• WHAT YOU NEED TO DO: Send back every record exactly.

• DATA TO PROCESS:
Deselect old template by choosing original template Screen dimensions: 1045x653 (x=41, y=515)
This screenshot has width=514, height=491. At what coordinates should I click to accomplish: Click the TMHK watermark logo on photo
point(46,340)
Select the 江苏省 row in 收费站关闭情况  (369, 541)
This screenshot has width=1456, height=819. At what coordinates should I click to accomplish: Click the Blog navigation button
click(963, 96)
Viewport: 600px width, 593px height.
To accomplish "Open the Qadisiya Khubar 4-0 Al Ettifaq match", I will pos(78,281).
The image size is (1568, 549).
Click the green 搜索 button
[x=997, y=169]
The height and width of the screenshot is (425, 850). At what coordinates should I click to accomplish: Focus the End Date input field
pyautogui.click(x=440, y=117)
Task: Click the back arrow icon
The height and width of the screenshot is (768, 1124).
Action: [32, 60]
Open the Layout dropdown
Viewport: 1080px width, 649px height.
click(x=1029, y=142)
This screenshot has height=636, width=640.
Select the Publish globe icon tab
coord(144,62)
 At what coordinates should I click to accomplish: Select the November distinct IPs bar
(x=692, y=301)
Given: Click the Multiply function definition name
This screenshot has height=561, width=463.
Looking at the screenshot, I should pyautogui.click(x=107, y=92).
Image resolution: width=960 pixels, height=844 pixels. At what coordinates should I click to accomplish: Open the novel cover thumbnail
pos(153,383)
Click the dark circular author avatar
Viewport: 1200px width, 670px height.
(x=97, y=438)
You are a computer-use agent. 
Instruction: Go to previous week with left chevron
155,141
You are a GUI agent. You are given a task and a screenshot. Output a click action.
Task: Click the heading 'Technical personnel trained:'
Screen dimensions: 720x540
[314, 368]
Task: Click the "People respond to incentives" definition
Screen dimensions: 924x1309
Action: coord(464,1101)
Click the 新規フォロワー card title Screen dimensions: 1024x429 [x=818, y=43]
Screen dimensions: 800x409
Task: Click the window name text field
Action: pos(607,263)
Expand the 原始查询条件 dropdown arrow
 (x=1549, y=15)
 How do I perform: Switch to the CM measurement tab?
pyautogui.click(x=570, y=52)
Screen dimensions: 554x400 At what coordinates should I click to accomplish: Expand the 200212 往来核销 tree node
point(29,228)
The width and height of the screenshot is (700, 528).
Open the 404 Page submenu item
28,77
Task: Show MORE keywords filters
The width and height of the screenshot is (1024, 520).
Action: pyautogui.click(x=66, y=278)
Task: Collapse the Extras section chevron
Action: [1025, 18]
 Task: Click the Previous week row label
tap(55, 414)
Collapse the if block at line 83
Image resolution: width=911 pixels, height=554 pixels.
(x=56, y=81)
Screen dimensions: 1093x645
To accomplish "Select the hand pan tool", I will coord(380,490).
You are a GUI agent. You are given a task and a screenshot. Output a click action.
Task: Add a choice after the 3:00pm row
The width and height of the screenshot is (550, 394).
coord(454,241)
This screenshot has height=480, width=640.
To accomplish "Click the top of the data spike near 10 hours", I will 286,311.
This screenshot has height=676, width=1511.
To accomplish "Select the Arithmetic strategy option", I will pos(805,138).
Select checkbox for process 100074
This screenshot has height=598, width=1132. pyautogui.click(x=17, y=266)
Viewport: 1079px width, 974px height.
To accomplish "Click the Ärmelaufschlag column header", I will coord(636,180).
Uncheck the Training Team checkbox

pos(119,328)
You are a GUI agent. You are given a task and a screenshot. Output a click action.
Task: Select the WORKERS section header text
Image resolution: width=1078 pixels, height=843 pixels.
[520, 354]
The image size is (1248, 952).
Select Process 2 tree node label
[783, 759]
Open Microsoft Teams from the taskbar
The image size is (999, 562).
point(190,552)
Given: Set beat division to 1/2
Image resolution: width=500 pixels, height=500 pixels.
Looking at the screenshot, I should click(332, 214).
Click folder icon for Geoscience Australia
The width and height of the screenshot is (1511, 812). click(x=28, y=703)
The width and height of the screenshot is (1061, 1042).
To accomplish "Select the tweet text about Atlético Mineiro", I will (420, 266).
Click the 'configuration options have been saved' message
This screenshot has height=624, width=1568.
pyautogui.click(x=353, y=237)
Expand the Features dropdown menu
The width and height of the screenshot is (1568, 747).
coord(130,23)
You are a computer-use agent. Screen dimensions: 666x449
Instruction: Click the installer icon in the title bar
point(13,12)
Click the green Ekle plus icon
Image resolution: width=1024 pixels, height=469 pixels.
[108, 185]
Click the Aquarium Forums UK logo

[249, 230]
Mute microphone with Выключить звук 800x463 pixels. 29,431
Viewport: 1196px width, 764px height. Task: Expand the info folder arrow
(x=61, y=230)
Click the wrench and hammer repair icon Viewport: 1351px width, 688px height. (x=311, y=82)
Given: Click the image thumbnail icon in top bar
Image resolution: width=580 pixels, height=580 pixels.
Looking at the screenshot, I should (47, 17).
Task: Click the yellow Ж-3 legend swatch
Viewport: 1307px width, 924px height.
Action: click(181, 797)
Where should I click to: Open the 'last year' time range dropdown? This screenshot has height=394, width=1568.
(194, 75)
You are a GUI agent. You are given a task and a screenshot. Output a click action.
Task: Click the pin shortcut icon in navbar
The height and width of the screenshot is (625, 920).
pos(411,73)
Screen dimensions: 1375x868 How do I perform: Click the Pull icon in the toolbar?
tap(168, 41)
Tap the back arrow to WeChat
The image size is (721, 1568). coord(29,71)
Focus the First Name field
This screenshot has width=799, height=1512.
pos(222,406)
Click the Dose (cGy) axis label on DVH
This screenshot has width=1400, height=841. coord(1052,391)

• EXERCISE OUTPUT:
Deselect old template by choosing original template Screen dimensions: 1045x653 (x=41, y=515)
This screenshot has width=514, height=491. At what coordinates should I click to accomplish: Click the TMHK watermark logo on photo
point(46,340)
Select the 江苏省 row in 收费站关闭情况  (369, 541)
This screenshot has width=1456, height=819. At what coordinates should I click to accomplish: Click the Blog navigation button
click(963, 96)
Viewport: 600px width, 593px height.
To accomplish "Open the Qadisiya Khubar 4-0 Al Ettifaq match", I will pos(78,281).
The image size is (1568, 549).
Click the green 搜索 button
[x=997, y=169]
The height and width of the screenshot is (425, 850). At what coordinates should I click to accomplish: Focus the End Date input field
pyautogui.click(x=440, y=117)
Task: Click the back arrow icon
The height and width of the screenshot is (768, 1124).
Action: [32, 60]
Open the Layout dropdown
Viewport: 1080px width, 649px height.
click(x=1029, y=142)
This screenshot has height=636, width=640.
Select the Publish globe icon tab
coord(144,62)
 At what coordinates should I click to accomplish: Select the November distinct IPs bar
(x=692, y=301)
Given: Click the Multiply function definition name
This screenshot has height=561, width=463.
Looking at the screenshot, I should pyautogui.click(x=107, y=92).
Image resolution: width=960 pixels, height=844 pixels. At what coordinates should I click to accomplish: Open the novel cover thumbnail
pos(153,383)
Click the dark circular author avatar
Viewport: 1200px width, 670px height.
(x=97, y=438)
You are a computer-use agent. 
Instruction: Go to previous week with left chevron
155,141
You are a GUI agent. You are given a task and a screenshot. Output a click action.
Task: Click the heading 'Technical personnel trained:'
Screen dimensions: 720x540
[314, 368]
Task: Click the "People respond to incentives" definition
Screen dimensions: 924x1309
Action: coord(464,1101)
Click the 新規フォロワー card title Screen dimensions: 1024x429 [x=818, y=43]
Screen dimensions: 800x409
Task: Click the window name text field
Action: pos(607,263)
Expand the 原始查询条件 dropdown arrow
 (x=1549, y=15)
 How do I perform: Switch to the CM measurement tab?
pyautogui.click(x=570, y=52)
Screen dimensions: 554x400 At what coordinates should I click to accomplish: Expand the 200212 往来核销 tree node
point(29,228)
The width and height of the screenshot is (700, 528).
Open the 404 Page submenu item
28,77
Task: Show MORE keywords filters
The width and height of the screenshot is (1024, 520).
Action: pyautogui.click(x=66, y=278)
Task: Collapse the Extras section chevron
Action: [1025, 18]
 Task: Click the Previous week row label
tap(55, 414)
Collapse the if block at line 83
Image resolution: width=911 pixels, height=554 pixels.
(x=56, y=81)
Screen dimensions: 1093x645
To accomplish "Select the hand pan tool", I will coord(380,490).
You are a GUI agent. You are given a task and a screenshot. Output a click action.
Task: Add a choice after the 3:00pm row
The width and height of the screenshot is (550, 394).
coord(454,241)
This screenshot has height=480, width=640.
To accomplish "Click the top of the data spike near 10 hours", I will 286,311.
This screenshot has height=676, width=1511.
To accomplish "Select the Arithmetic strategy option", I will pos(805,138).
Select checkbox for process 100074
This screenshot has height=598, width=1132. pyautogui.click(x=17, y=266)
Viewport: 1079px width, 974px height.
To accomplish "Click the Ärmelaufschlag column header", I will coord(636,180).
Uncheck the Training Team checkbox

pos(119,328)
You are a GUI agent. You are given a task and a screenshot. Output a click action.
Task: Select the WORKERS section header text
Image resolution: width=1078 pixels, height=843 pixels.
[520, 354]
The image size is (1248, 952).
Select Process 2 tree node label
[783, 759]
Open Microsoft Teams from the taskbar
The image size is (999, 562).
point(190,552)
Given: Set beat division to 1/2
Image resolution: width=500 pixels, height=500 pixels.
Looking at the screenshot, I should click(332, 214).
Click folder icon for Geoscience Australia
The width and height of the screenshot is (1511, 812). click(x=28, y=703)
The width and height of the screenshot is (1061, 1042).
To accomplish "Select the tweet text about Atlético Mineiro", I will (420, 266).
Click the 'configuration options have been saved' message
This screenshot has height=624, width=1568.
pyautogui.click(x=353, y=237)
Expand the Features dropdown menu
The width and height of the screenshot is (1568, 747).
coord(130,23)
You are a computer-use agent. Screen dimensions: 666x449
Instruction: Click the installer icon in the title bar
point(13,12)
Click the green Ekle plus icon
Image resolution: width=1024 pixels, height=469 pixels.
[108, 185]
Click the Aquarium Forums UK logo

[249, 230]
Mute microphone with Выключить звук 800x463 pixels. 29,431
Viewport: 1196px width, 764px height. Task: Expand the info folder arrow
(x=61, y=230)
Click the wrench and hammer repair icon Viewport: 1351px width, 688px height. (x=311, y=82)
Given: Click the image thumbnail icon in top bar
Image resolution: width=580 pixels, height=580 pixels.
Looking at the screenshot, I should (47, 17).
Task: Click the yellow Ж-3 legend swatch
Viewport: 1307px width, 924px height.
Action: click(181, 797)
Where should I click to: Open the 'last year' time range dropdown? This screenshot has height=394, width=1568.
(194, 75)
You are a GUI agent. You are given a task and a screenshot. Output a click action.
Task: Click the pin shortcut icon in navbar
The height and width of the screenshot is (625, 920).
pos(411,73)
Screen dimensions: 1375x868 How do I perform: Click the Pull icon in the toolbar?
tap(168, 41)
Tap the back arrow to WeChat
The image size is (721, 1568). coord(29,71)
Focus the First Name field
This screenshot has width=799, height=1512.
pos(222,406)
Click the Dose (cGy) axis label on DVH
This screenshot has width=1400, height=841. coord(1052,391)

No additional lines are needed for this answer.